Oil wells will pump water up from the ground in addition to the oil. It’s a natural phenomenon, but the water had to be taken out before the crude is sold. Thorp’s water service pumps that water out of the well, and out of the crude. Then, a Tom Thorp truck hauls the water waste away in a tanker semi-trailer to dispose it elsewhere.

Water hauling works both ways, too. Sometimes, drilling operations need fresh water, or a large volume of chemical fluid for drilling. Thorp’s trucks haul it from the source to the well locations.

Water trucks operated by Tom Thorp Transports today. (Tom Thorp Transports on Facebook)

Above: Water trucks operated by Tom Thorp Transports today. (Tom Thorp Transports on Facebook)

Business was great until two accidents “burned two of the hot oiler trucks to the ground,” Esther said.

By then, transporting water, the tanker operation, was already a large portion of the business.  Tom, whose own sons were working on the hot oilers too, saw a safety issue. Thorp ceased all hot oiler services after the accidents.
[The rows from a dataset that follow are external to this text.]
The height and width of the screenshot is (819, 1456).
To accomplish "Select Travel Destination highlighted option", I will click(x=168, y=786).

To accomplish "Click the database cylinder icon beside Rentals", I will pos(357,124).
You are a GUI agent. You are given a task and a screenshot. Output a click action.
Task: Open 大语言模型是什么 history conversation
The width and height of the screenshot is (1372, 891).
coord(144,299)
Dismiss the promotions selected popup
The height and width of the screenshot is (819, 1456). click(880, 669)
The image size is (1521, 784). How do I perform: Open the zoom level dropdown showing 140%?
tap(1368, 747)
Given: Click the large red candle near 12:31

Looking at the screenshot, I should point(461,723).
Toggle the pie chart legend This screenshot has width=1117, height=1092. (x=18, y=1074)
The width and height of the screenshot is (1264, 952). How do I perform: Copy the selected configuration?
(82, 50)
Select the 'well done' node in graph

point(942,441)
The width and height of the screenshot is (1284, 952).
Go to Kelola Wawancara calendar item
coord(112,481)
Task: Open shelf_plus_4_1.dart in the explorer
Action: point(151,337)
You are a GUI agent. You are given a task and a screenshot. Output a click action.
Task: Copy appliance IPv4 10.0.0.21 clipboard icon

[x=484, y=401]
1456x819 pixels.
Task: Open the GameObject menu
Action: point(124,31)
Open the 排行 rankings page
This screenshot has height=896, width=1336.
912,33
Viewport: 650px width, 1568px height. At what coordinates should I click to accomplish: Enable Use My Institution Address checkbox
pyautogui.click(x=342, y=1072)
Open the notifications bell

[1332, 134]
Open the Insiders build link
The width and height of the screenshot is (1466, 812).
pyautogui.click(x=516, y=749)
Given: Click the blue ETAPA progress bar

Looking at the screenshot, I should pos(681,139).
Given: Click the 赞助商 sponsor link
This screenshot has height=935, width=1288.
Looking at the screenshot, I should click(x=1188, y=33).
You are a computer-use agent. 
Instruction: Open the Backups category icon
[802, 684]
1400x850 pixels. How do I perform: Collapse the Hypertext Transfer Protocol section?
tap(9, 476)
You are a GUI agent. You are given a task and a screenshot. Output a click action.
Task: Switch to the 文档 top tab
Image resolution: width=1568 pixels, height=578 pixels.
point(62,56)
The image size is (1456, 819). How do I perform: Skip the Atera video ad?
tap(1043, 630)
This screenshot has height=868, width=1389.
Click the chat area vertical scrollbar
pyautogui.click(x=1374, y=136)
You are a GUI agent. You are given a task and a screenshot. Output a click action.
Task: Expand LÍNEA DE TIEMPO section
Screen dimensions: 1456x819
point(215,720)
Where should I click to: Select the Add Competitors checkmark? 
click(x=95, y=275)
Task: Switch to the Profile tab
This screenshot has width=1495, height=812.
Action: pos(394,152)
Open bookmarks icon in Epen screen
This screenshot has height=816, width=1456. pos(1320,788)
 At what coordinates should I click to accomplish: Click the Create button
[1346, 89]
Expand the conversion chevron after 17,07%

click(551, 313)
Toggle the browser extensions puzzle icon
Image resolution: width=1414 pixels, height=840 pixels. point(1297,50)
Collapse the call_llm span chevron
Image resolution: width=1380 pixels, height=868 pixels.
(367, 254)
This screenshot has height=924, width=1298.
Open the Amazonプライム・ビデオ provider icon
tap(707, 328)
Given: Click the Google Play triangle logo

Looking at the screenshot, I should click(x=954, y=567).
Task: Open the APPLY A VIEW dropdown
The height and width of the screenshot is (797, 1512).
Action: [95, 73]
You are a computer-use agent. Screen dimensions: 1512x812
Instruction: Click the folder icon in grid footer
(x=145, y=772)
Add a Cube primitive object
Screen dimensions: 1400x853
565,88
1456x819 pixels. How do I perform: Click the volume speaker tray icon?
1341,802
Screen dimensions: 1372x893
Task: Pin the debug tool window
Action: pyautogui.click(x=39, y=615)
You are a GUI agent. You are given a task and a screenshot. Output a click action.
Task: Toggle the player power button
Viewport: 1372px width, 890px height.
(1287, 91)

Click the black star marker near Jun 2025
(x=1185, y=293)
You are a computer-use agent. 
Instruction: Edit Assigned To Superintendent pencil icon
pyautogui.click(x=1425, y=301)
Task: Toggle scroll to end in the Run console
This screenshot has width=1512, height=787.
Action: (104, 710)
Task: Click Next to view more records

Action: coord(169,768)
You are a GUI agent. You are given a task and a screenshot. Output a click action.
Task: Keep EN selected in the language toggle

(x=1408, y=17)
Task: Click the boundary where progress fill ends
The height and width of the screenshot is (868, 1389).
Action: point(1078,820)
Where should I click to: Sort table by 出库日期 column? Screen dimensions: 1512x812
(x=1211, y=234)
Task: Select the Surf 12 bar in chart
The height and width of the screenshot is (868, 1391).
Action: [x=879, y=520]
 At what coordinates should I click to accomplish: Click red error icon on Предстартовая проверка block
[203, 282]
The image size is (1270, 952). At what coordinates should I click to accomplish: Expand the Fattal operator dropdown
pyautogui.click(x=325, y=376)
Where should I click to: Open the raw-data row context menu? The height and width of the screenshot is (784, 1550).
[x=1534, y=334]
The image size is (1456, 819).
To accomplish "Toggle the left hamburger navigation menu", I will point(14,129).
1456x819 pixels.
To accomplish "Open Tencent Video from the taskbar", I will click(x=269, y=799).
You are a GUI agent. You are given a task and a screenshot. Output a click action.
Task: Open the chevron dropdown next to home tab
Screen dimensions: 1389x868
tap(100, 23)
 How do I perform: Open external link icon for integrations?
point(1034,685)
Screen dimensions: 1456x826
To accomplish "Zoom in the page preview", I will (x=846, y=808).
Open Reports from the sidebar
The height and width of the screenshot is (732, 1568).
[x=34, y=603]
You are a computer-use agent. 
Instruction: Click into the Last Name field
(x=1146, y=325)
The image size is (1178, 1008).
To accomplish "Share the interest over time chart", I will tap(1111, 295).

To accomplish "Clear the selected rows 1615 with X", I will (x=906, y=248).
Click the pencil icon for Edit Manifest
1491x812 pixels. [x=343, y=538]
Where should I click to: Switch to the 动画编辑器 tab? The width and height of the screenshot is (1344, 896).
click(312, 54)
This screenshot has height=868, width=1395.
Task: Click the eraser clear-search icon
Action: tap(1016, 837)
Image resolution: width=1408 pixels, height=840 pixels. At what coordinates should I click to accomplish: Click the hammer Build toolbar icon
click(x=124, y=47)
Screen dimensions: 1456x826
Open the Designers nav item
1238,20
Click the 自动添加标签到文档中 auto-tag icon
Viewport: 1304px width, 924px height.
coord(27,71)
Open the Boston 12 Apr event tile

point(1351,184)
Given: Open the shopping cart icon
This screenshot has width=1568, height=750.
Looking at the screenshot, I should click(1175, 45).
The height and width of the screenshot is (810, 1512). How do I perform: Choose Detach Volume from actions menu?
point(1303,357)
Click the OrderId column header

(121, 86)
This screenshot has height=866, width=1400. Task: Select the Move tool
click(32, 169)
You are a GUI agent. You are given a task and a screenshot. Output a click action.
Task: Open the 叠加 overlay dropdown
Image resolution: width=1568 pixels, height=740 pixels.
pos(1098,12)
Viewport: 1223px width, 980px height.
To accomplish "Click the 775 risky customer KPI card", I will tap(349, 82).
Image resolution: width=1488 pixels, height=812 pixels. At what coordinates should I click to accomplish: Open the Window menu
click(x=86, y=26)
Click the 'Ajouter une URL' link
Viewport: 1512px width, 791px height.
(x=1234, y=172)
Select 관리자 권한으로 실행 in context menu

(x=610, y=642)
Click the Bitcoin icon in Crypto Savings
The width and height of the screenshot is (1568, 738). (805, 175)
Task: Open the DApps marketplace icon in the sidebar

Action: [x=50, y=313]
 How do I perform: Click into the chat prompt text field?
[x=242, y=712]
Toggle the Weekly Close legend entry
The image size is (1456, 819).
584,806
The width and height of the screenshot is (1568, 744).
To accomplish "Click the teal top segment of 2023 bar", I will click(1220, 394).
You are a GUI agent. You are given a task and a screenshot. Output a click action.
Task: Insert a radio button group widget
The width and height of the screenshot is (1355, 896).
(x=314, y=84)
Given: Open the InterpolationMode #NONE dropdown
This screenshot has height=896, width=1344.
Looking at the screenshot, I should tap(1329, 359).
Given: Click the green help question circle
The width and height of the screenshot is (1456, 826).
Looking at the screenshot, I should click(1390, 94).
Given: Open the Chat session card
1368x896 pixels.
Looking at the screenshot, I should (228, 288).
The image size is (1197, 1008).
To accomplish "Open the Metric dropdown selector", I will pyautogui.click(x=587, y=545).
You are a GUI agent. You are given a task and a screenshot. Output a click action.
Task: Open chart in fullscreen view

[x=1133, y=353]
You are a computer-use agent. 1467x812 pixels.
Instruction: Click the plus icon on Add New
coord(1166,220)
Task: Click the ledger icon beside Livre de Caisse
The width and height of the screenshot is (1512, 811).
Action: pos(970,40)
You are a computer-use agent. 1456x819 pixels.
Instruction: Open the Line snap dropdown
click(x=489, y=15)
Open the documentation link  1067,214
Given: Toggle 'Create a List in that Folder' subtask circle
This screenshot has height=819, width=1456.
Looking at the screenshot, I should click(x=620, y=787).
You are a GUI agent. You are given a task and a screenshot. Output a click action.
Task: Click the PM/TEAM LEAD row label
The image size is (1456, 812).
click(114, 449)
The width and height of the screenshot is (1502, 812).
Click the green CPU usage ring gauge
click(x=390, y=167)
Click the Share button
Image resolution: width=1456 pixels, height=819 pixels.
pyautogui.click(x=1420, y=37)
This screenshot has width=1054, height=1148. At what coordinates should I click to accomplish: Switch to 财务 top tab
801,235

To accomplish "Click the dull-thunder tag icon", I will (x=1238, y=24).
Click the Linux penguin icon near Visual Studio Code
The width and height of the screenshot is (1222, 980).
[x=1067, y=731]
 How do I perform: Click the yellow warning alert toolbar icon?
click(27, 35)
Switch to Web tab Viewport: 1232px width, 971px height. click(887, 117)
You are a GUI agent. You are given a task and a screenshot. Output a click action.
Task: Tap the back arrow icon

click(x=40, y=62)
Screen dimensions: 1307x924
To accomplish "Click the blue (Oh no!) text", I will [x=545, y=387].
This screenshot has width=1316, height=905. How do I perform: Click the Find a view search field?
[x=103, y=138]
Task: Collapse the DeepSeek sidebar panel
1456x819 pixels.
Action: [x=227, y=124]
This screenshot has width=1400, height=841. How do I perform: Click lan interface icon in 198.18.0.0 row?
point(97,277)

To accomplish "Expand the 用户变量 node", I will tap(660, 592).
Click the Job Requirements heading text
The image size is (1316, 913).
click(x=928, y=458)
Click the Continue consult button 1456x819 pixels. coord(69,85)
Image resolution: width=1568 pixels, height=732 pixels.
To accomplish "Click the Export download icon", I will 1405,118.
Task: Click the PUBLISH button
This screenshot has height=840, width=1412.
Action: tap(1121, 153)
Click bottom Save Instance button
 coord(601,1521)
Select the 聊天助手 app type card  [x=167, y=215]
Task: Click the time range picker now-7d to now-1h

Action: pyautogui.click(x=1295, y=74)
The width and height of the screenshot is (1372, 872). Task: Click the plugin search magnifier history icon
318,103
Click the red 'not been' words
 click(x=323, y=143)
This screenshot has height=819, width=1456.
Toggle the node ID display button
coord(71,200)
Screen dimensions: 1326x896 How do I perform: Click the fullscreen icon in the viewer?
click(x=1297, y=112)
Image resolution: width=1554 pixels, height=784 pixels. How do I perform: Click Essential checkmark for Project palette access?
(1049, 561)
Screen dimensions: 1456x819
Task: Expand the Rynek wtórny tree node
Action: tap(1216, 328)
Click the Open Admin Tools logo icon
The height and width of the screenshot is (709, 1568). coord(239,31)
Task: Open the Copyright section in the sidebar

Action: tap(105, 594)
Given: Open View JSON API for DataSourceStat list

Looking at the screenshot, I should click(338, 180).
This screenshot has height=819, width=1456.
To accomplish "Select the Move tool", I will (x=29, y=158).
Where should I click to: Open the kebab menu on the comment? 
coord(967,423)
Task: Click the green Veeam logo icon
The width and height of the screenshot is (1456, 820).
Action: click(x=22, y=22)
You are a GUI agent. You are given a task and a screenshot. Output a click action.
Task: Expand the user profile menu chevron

Today, hauling water and fluids for oil field operations remains a key component of the business. Thorp also transports heavy equipment to and from well locations. And the company builds roads to, in addition to construction services for, drilling locations.

Esther said her family’s success was based upon teamwork of the entire family. But at the beginning, that dogged determination of the Thorps, to make a real living even while facing rejection, was forged in the military. The military has a way of allowing you to face very big challenges and succeed at solving them, she said.

Even today, when interviewing potential employees, Esther said the family recognizes if the applicant has a military background.

On the other hand, she said her husband saw his peers he knew all his life, and even his own brothers, not find success. “He said, ‘I can’t do that,'” Esther said. The experience the couple shared in the military during the height of the Cold War taught them, she said, “To Have no fear, you’ve seen far worse before.”

“It’s a certain attitude,” she said. “It’s knowing we can do this.”

Saturday night, Esther sat on the back porch of her home located on that same 175-acre family spread with Tanya Tucker performing for Thorp employees, friends, and family from a stage there. Texas Country Music crooner Casey Donahew opened the show. Nearly 2,000 came out to celebrate the 45th anniversary of the company she and her husband bootstrapped with a $4,000 loan from a banker who believed they could make it.

Sitting in her lap was her great-granddaughter. She pointed at the offices of the headquarters for Tom Thorp Transports, with its red illuminated sign bearing its name, about 50 yards from her back porch.

“I just walk across my backyard to go to work,” she said with a smile.

The headquarters on Tom Thorp Transports. (LIVE! Photo/Joe Hyde)

Above: The headquarters on Tom Thorp Transports. (LIVE! Photo/Joe Hyde)

Her three sons, Jim, Wayne, and Kevin manage their portion of the business, in addition to ranching interests. She said the family is set up for many generations into the future—as long as there’s a need for oil field logistics and hauling equipment and water to well locations.

At 78, Esther isn’t slowing down. She currently serves at the president of Tom Thorp Transports. “I write each and every check,” she said.

Getting here was never easy, though. “At one time we owed $2 million,” she said. “We ate a lot of beans.”